As you discovered, `np.array`

tries to create a 2d array when given something like

```
A = np.array([[1,2],[3,4]],dtype=object)
```

You have apply some tricks to get around this default behavior.

One is to make the sublists variable in length. It can’t make a 2d array from these, so it resorts to the object array:

```
In [43]: A=np.array([[1,2],[],[1,2,3,4]])
In [44]: A
Out[44]: array([[1, 2], [], [1, 2, 3, 4]], dtype=object)
```

And you can then append values to each of those lists:

```
In [45]: for i in A: i.append(34)
In [46]: A
Out[46]: array([[1, 2, 34], [34], [1, 2, 3, 4, 34]], dtype=object)
```

`np.empty`

also creates an object array:

```
In [47]: A=np.empty((3,),dtype=object)
In [48]: A
Out[48]: array([None, None, None], dtype=object)
```

But you then have to be careful how you change the elements to lists. `np.fill`

is tempting, but has problems:

```
In [49]: A.fill([])
In [50]: A
Out[50]: array([[], [], []], dtype=object)
In [51]: for i in A: i.append(34)
In [52]: A
Out[52]: array([[34, 34, 34], [34, 34, 34], [34, 34, 34]], dtype=object)
```

It turns out that `fill`

puts the same list in all slots, so modifying one modifies all the others. You can get the same problem with a list of lists:

```
In [53]: B=[[]]*3
In [54]: B
Out[54]: [[], [], []]
In [55]: for i in B: i.append(34)
In [56]: B
Out[56]: [[34, 34, 34], [34, 34, 34], [34, 34, 34]]
```

The proper way to initial the `empty`

`A`

is with an iteration, e.g.

```
In [65]: A=np.empty((3,),dtype=object)
In [66]: for i,v in enumerate(A): A[i]=[v,i]
In [67]: A
Out[67]: array([[None, 0], [None, 1], [None, 2]], dtype=object)
In [68]: for v in A: v.append(34)
In [69]: A
Out[69]: array([[None, 0, 34], [None, 1, 34], [None, 2, 34]], dtype=object)
```

It’s a little unclear from the question and comments whether you want to append to the lists, or append lists to the array. I’ve just demonstrated appending to the lists.

There is an `np.append`

function, which new users often misuse. It isn’t a substitute for list append. It is a front end to `np.concatenate`

. It is not an in-place operation; it returns a new array.

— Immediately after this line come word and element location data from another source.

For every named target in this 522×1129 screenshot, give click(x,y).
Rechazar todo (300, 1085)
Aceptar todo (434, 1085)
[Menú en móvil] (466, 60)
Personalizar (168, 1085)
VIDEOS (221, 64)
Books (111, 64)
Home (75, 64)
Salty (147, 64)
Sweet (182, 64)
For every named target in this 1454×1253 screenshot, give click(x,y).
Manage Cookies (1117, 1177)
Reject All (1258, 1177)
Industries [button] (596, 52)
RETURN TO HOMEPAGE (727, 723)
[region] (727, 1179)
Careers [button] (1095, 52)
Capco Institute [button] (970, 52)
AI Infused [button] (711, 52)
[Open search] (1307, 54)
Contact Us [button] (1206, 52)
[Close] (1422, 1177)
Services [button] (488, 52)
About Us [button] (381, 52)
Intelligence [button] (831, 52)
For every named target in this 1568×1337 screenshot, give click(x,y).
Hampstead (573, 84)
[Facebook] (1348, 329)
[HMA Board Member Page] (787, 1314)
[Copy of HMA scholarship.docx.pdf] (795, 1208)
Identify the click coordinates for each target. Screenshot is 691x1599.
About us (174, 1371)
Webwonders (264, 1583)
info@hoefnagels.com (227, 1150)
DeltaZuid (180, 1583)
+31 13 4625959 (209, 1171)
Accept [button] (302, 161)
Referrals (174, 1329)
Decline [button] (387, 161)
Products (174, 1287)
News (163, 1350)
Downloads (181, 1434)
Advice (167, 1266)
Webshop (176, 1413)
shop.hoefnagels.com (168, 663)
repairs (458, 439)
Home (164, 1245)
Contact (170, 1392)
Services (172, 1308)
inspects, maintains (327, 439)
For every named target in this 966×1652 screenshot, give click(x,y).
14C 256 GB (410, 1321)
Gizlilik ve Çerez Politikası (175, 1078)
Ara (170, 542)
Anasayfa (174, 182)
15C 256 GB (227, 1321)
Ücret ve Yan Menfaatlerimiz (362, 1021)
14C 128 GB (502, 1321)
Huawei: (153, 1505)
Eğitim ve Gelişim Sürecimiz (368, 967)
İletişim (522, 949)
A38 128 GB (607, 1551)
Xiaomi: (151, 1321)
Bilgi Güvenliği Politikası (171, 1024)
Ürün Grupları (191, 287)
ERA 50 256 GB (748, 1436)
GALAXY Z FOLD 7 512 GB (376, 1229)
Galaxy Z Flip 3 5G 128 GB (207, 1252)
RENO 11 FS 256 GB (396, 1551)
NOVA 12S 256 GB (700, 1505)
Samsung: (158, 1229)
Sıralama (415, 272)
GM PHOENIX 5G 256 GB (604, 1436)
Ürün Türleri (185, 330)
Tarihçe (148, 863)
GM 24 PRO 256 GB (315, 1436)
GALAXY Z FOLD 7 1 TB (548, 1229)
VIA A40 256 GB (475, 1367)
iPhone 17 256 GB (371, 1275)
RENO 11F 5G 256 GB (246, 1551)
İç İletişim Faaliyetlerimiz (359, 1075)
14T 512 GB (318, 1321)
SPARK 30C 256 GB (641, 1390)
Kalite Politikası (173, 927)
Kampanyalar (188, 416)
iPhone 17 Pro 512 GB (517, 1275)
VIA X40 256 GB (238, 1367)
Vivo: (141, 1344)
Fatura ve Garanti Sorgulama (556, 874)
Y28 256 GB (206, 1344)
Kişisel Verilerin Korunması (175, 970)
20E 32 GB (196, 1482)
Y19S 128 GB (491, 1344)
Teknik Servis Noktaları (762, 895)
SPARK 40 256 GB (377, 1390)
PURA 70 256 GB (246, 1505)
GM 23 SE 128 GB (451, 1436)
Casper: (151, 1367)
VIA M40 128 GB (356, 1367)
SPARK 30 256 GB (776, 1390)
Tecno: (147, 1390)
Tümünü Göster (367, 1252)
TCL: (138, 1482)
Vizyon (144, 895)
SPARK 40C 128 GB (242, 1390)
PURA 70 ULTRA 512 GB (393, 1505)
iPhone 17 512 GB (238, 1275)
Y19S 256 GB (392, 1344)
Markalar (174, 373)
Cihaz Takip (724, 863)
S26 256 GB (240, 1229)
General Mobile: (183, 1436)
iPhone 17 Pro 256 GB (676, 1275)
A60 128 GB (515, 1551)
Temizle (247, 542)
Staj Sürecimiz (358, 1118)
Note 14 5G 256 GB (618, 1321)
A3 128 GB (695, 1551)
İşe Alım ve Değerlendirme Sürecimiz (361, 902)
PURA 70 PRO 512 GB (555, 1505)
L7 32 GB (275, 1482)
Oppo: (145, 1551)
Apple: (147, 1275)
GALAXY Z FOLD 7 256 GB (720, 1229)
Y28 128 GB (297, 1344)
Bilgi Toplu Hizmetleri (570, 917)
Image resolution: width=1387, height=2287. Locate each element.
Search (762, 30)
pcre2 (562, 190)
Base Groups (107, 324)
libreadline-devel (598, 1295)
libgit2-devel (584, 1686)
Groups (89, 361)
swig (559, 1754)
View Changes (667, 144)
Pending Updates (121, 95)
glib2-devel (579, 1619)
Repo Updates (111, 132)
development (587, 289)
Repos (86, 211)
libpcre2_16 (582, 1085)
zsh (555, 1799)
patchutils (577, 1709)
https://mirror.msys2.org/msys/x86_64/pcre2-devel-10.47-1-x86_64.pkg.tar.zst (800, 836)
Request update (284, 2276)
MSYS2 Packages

Also defining a list to add with it can be tricky:

```
In [72]: np.append(A,[[1,23]])
Out[72]: array([[None, 0, 34], [None, 1, 34], [None, 2, 34], 1, 23], dtype=object)
```

You need to construct another object array to concatenate to the original, e.g.

```
In [76]: np.append(A,np.empty((1,),dtype=object))
Out[76]: array([[None, 0, 34], [None, 1, 34], [None, 2, 34], None], dtype=object)
```

In all of this, an array of lists is harder to construct than a list of lists, and no easier, or faster, to manipulate. You have to make it a 2d array of lists to derive some benefit.

```
In [78]: A[:,None]
Out[78]:
array([[[None, 0, 34]],
[[None, 1, 34]],
[[None, 2, 34]]], dtype=object)
```

You can reshape, transpose, etc an object array, where as creating and manipulating a list of lists of lists gets more complicated.

```
In [79]: A[:,None].tolist()
Out[79]: [[[None, 0, 34]], [[None, 1, 34]], [[None, 2, 34]]]
```

===

As shown in https://stackoverflow.com/a/57364472/901925, `np.frompyfunc`

is a good tool for creating an array of objects.